Der onvista-Börsenfuchs: Die Krisen-Krise

 05.09.22

Hallo Leute! Kennt Ihr eine Situation, wo wichtige politische Maßnahmen von den Betroffenen voll gelobt werden? Nee, gibt’s nicht. In einer parlamentarischen Demokratie ist es üblich, in jedem Fall zu Meckern: Es trifft die Falschen, kommt zu spät, ist zu wenig usw. Ganz leise hatte ich am späten Sonntag gehofft, dass die Ampel für ihr drittes Paket wenigstens teilweise Beifall kriegt. Dann kam aber noch die russische Gas-Bremse obendrauf. Inzwischen freuen sich die Medien, aus allen Lagern Stimmen der Besserwisser sammeln zu können. Und niemand regt sich darüber auf, dass die Krisennachrichten fast täglich zunehmen.

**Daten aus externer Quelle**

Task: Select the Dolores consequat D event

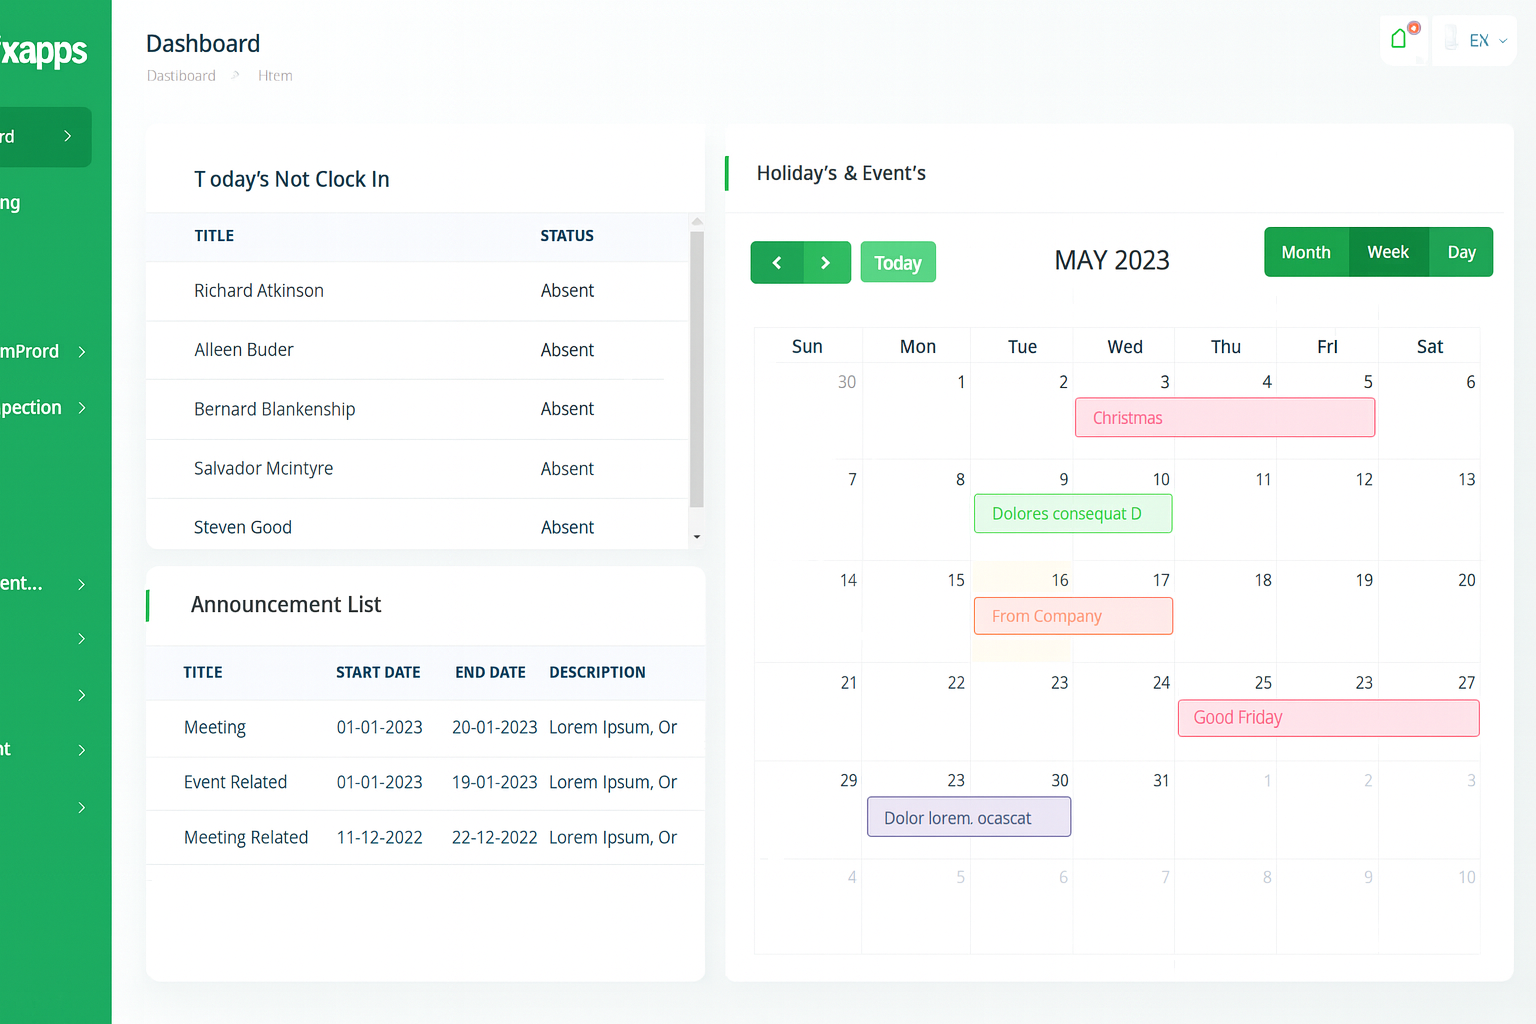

Heute ist so ein Tag. Schon früh kamen weitere Krisensignale, so unter anderem: Unternehmensstimmung im Euroraum trübt sich weiter ein, Euro fällt auf 20-Jahres-Tief, Aktienkurse beginnen schwach, Konsumstimmung in Deutschland hat sich im September noch einmal verschlechtert - eine Trendumkehr ist nicht in Sicht, es droht eine sehr tiefe Rezession. Geradezu deprimierend liest sich der neue (auf Umfragen basierende) Stimmungsbericht von Sentix: Die Rahmenbedingungen für die globale Konjunktur haben sich Anfang September weiter verschlechtert. Während in Europa schon länger die Vorzeichen auf eine beachtliche Rezession hindeuten, mehren sich nun auch die Anzeichen für eine entsprechende Entwicklung auf globaler Ebene. So verschlechtern sich die Sentix Konjunktur-Indizes für alle betrachteten Regionen und Länder. Der dritte Rückgang der Werte für China ist dabei von besonderer Wichtigkeit. Aber auch in der Eurozone vertieft sich das rezessive Umfeld weiter.

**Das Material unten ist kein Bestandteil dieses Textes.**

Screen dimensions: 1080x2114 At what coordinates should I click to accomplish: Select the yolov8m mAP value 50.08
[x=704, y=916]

Puh, das klingt übel! Die Verschlechterung der Konjunktur in der Eurozone trägt inzwischen historisch einmalige Züge, berichten die international tätigen Frankfurter Sentiment-Forscher. Nie zuvor in der mehr als 20-jährigen Historie, mit Ausnahme der Finanzkrise im Jahr 2008, war die Lagebeurteilung der Anleger zur Euroland-Konjunktur so schwach – und die Erwartungswerte gleichzeitig ebenfalls so niedrig. Sehr wahrscheinlich hat bereits eine „erhebliche, rezessive Entwicklung“ eingesetzt. Denn die Konjunkturerwartungen sind ebenfalls erneut gefallen – auf den niedrigsten Stand seit Dezember 2008, als die damalige Finanzkrise nach dem Bankrott der Lehman-Bank ihren Höhepunkt erreichte. Resümiert Sentix: In der historischen Rückschau wird damit klar, dass die aktuelle Eurokrise Wirtschaftsverwerfung in ihrem Ausmaß den Zusammenbruch der Tech-Werte (2003), die Euro-Krise (2012) und selbst den Einbruch im Zuge der Corona-Lockdowns (2020) toppt: Wie tief die Wirtschaftskrise in der Eurozone ist bzw. zu werden droht, ist an der deutschen Volkswirtschaft „leider einfach“ zu erkennen. Denn die Konjunkturerwartungen sind auf ein Allzeit-Tief gefallen! Dies zeigt die gesamte Dramatik der aktuellen Krise: Die Lage ist schon schlecht, doch noch erblicken die Anleger kein nachhaltiges Licht am Ende des Tunnels.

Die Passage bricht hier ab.